Introduction: The spine is the most common site of bone metastases. Vertebroplasty (VP) and kyphoplasty (KP) have been proposed as potential minimally invasive therapeutic options for metastatic spinal lesion (MSL) pain. However, the efficacy of VP and KP on MSL pain is currently unclear. Objective: The aim of this study was to assess the effects of VP and KP compared with each other, usual care, or other treatments on pain, disability, and quality of life following MSL. Methods: We included randomized controlled trials and prospective nonrandomized controlled clinical trials assessing VP or KP for the treatment of pain following MSL without cord compression. We searched MEDLINE, EMBASE, PubMed, and CENTRAL. Results: The literature search revealed 387 citations. Of these, 9 trials met all eligibility criteria and were included in the qualitative analysis. In total, there were 622 patients enrolled in the trials and of them 432 were in the surgical treatment group (92 received KP, 97 received VP, 134 received VP and chemotherapy, 68 received VP and radiotherapy, and 41 received Kiva implant) and 190 were in the nonsurgical treatment group (83 received chemotherapy, 46 received radiotherapy, and 61 received other treatment). Using the grading of recommendations assessment, development and evaluation approach, pain (low-quality evidence) and functional scores (very low-quality evidence) improved more with VP plus chemotherapy than with chemotherapy alone (pain: Mean difference, -3.01; 95% confidence interval, -3.21 to -2.80; functional score: Mean difference, 15.46; 95% confidence interval, 13.58-17.34).

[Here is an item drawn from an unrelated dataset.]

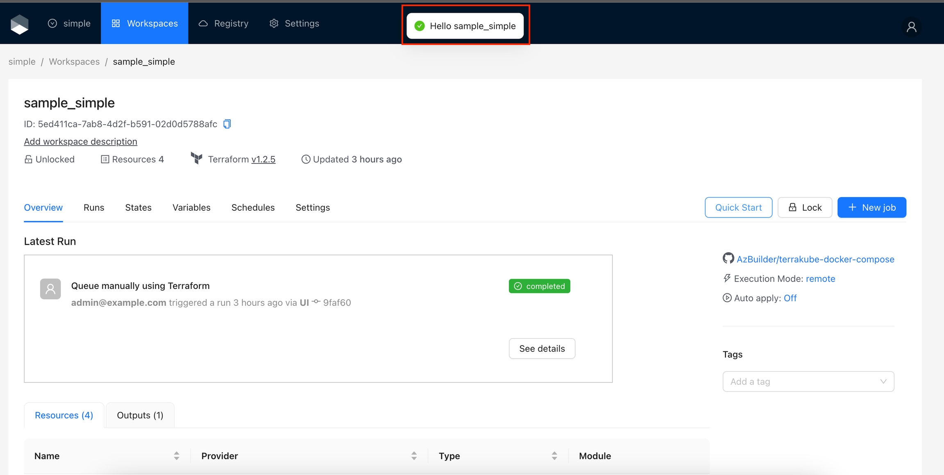Screen dimensions: 944x475
Task: Switch to the Runs tab
Action: (94, 207)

KP seemed to lead to significantly greater improvement in pain, disability, and health-related quality of life (HRQoL) compared with nonsurgical management. VP plus Iodine-125 seemed to lead to significantly greater improvement in pain and disability in comparison with VP alone. VP plus radiochemotherapy resulted in better pain relief and HRQoL postoperatively in comparison with routine radiochemotherapy. There was low-quality evidence to prove that surgical treatment significantly decreases pain, and improves functional score and HRQoL following MSL in comparison with nonsurgical management. Conclusion: On the basis of the analysis of currently published trial data, it is unclear whether VP for MSL provides benefits over KP. © 2017 Wolters Kluwer Health, Inc.